Excerpts from a dataset:

┄┄┄┄┄┄

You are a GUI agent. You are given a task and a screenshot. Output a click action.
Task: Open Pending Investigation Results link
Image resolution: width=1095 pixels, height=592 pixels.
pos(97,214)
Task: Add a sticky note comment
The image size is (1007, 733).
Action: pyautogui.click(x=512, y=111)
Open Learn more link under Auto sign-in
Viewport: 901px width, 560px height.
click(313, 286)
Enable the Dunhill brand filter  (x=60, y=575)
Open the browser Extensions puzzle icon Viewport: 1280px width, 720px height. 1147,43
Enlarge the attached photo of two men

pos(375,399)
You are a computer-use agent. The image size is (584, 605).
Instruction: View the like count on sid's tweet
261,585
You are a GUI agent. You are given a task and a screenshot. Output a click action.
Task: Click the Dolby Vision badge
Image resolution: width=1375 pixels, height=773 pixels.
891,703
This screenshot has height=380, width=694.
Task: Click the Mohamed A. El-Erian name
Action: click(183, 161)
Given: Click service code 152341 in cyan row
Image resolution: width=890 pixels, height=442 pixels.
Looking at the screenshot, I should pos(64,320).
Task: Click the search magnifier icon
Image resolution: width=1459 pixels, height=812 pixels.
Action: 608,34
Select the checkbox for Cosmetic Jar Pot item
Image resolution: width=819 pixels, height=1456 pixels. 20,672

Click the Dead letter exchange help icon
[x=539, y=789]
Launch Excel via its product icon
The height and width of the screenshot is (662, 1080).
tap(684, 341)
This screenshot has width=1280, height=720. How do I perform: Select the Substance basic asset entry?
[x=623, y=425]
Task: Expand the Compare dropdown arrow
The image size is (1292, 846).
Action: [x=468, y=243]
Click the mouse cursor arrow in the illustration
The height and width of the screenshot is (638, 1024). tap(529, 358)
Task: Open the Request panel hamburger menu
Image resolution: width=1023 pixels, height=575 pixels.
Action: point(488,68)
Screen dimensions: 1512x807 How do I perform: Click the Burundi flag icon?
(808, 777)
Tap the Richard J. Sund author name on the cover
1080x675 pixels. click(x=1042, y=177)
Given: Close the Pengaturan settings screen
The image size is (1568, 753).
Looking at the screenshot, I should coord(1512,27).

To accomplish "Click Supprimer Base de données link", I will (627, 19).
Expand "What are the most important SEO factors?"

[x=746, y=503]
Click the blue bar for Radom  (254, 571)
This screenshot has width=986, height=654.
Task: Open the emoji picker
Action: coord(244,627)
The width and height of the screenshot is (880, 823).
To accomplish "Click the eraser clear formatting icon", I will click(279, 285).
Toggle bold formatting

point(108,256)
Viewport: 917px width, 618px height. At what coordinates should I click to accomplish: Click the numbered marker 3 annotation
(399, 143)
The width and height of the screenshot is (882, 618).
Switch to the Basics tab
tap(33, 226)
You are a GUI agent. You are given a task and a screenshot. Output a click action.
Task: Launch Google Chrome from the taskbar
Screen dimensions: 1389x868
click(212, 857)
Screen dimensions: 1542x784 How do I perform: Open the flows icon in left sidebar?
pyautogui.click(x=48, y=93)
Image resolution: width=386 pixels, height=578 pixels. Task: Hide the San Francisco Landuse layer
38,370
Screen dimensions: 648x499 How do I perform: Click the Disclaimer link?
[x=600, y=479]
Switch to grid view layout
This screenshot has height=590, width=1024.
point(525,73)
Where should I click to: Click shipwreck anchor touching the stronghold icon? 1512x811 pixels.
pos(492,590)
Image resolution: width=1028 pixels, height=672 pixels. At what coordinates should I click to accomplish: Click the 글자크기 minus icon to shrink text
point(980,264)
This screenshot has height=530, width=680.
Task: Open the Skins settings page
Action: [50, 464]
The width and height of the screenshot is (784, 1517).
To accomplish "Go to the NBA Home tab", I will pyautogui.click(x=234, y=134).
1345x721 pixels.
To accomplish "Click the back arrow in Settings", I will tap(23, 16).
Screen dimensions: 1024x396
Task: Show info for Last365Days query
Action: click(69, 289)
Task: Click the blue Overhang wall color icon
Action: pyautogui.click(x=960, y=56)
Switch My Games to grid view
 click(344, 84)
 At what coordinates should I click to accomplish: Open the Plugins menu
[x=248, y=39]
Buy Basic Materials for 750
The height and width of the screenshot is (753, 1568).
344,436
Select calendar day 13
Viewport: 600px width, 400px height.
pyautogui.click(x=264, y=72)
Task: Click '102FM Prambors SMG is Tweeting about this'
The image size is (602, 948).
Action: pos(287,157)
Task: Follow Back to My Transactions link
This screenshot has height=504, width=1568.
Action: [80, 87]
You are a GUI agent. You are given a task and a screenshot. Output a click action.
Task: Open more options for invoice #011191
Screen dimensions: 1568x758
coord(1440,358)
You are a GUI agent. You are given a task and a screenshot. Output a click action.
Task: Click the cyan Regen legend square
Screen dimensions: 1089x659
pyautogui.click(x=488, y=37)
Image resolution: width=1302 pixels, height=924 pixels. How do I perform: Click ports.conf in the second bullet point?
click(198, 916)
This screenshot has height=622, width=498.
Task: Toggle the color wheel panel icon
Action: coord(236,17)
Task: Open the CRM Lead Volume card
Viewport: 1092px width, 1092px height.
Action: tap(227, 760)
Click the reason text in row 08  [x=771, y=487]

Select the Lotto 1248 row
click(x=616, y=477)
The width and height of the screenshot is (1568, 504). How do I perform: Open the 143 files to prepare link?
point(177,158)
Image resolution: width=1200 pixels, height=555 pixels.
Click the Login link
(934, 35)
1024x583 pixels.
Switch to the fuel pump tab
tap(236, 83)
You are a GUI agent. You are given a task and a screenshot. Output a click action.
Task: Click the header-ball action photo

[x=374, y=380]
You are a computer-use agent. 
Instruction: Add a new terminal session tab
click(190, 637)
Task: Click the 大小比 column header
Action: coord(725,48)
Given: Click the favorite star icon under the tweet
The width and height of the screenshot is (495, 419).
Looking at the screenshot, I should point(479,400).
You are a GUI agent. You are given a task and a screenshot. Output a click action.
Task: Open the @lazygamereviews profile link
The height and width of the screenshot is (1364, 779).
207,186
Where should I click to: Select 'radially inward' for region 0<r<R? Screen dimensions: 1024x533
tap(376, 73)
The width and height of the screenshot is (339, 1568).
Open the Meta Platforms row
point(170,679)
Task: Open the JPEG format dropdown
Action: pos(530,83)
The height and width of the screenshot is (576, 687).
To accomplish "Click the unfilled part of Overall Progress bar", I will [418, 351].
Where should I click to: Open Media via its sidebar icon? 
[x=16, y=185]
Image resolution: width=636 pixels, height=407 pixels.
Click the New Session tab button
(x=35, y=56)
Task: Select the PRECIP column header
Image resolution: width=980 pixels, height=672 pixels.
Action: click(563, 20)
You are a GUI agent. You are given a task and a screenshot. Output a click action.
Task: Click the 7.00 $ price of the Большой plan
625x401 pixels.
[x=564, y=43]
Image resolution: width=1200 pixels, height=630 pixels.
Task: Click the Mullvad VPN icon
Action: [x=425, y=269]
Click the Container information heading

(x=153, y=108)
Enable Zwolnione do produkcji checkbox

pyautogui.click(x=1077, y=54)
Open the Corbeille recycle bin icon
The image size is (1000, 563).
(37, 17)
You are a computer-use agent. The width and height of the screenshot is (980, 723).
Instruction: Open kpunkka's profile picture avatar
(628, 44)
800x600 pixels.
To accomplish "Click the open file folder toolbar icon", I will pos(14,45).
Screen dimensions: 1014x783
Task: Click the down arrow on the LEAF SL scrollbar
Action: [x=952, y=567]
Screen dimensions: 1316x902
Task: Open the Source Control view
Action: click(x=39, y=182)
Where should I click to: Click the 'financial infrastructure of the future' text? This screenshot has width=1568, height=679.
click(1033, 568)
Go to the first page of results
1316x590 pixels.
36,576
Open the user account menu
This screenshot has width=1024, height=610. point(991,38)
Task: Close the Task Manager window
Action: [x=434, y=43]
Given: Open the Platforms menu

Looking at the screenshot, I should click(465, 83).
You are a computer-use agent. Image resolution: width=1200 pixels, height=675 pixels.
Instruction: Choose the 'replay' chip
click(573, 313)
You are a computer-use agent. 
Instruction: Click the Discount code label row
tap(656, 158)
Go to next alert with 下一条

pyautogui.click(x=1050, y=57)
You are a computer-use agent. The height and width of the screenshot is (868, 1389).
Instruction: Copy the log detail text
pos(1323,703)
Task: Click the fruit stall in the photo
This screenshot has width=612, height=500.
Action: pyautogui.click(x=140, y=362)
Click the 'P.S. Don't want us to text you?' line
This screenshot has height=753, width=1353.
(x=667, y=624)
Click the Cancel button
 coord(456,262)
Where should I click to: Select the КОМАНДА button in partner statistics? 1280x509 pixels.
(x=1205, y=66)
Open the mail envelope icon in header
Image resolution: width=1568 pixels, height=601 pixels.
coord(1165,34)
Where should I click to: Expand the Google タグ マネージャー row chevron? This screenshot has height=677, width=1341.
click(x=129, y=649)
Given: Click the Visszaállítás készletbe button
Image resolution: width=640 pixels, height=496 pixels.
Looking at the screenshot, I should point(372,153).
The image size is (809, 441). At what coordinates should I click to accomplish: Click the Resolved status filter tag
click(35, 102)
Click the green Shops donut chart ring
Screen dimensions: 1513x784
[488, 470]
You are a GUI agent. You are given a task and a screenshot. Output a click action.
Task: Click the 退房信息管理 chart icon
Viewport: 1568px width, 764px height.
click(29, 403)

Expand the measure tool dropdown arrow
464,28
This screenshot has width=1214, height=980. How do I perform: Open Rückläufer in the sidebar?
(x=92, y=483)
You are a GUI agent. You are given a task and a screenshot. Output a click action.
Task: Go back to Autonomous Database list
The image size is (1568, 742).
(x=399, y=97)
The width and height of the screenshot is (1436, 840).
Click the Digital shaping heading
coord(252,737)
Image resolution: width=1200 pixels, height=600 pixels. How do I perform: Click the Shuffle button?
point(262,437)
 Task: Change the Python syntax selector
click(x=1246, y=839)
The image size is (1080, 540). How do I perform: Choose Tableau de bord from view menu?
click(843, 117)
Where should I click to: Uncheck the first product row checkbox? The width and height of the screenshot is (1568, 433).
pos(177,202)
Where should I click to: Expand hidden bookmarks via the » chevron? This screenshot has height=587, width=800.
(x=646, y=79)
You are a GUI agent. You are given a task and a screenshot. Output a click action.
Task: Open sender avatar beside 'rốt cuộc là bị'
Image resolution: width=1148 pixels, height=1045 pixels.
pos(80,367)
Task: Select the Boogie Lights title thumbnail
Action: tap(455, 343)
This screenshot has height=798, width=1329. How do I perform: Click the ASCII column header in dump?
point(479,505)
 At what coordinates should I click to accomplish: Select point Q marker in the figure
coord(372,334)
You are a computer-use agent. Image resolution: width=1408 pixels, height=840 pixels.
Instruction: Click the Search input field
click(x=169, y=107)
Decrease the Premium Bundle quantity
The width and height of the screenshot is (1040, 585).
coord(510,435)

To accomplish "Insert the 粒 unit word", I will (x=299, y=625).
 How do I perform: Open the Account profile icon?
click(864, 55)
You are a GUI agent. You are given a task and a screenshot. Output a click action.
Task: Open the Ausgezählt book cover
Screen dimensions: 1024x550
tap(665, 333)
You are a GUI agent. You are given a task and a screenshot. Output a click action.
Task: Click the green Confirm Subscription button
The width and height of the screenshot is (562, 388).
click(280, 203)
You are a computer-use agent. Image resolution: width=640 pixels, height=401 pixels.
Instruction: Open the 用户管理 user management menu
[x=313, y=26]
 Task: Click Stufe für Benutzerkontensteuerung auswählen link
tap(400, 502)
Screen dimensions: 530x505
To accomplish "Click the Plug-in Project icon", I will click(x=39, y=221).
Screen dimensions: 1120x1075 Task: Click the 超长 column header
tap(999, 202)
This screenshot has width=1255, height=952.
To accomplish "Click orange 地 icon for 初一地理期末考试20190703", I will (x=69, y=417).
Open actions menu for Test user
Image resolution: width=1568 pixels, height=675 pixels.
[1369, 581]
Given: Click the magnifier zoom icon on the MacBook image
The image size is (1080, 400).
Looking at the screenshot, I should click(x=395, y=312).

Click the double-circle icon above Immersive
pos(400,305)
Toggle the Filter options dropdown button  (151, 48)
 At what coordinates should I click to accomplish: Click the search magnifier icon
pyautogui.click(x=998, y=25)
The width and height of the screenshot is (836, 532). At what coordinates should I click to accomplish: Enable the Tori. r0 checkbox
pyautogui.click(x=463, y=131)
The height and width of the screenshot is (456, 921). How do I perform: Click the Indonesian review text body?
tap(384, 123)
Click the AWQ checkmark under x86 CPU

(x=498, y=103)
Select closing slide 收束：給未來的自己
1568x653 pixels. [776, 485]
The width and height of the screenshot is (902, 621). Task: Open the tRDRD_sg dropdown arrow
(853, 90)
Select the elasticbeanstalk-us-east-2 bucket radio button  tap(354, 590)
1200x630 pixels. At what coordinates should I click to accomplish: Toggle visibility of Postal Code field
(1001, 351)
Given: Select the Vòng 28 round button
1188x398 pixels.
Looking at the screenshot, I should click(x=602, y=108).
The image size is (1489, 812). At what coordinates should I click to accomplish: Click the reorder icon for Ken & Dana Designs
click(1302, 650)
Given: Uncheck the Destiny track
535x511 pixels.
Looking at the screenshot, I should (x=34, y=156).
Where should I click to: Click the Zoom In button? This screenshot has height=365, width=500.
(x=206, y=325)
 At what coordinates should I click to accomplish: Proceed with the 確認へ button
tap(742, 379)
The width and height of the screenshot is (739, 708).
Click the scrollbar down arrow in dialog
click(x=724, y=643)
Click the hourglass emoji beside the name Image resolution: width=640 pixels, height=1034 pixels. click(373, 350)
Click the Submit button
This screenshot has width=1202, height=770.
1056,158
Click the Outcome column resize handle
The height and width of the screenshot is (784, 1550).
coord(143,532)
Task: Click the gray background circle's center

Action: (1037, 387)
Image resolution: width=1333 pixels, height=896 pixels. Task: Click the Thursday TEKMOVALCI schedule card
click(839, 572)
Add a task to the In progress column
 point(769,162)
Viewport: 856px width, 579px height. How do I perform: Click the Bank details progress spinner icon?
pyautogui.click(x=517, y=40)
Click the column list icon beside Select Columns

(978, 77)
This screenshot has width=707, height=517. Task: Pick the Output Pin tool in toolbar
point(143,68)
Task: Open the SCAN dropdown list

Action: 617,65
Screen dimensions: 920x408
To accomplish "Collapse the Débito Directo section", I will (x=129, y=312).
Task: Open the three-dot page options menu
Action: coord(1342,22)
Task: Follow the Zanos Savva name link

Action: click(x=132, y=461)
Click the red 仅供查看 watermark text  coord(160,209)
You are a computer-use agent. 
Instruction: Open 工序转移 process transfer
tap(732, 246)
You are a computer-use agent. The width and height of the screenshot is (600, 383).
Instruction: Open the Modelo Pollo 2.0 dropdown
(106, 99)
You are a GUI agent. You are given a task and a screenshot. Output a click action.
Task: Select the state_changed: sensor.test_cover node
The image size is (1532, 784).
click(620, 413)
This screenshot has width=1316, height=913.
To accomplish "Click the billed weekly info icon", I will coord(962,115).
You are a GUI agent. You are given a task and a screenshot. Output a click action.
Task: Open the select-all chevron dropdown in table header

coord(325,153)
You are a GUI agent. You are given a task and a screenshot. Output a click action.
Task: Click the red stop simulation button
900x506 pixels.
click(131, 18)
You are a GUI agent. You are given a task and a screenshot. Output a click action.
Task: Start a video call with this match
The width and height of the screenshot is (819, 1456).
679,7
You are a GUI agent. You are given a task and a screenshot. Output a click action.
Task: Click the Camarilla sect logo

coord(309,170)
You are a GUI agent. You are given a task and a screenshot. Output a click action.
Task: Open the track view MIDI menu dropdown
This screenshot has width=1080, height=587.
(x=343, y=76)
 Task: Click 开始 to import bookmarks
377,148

┄┄┄┄┄┄

# PROMPT:
What is needed is every line of the records above that contains the word "more".

# SOLUTION BELOW:
Open Learn more link under Auto sign-in
Task: Open more options for invoice #011191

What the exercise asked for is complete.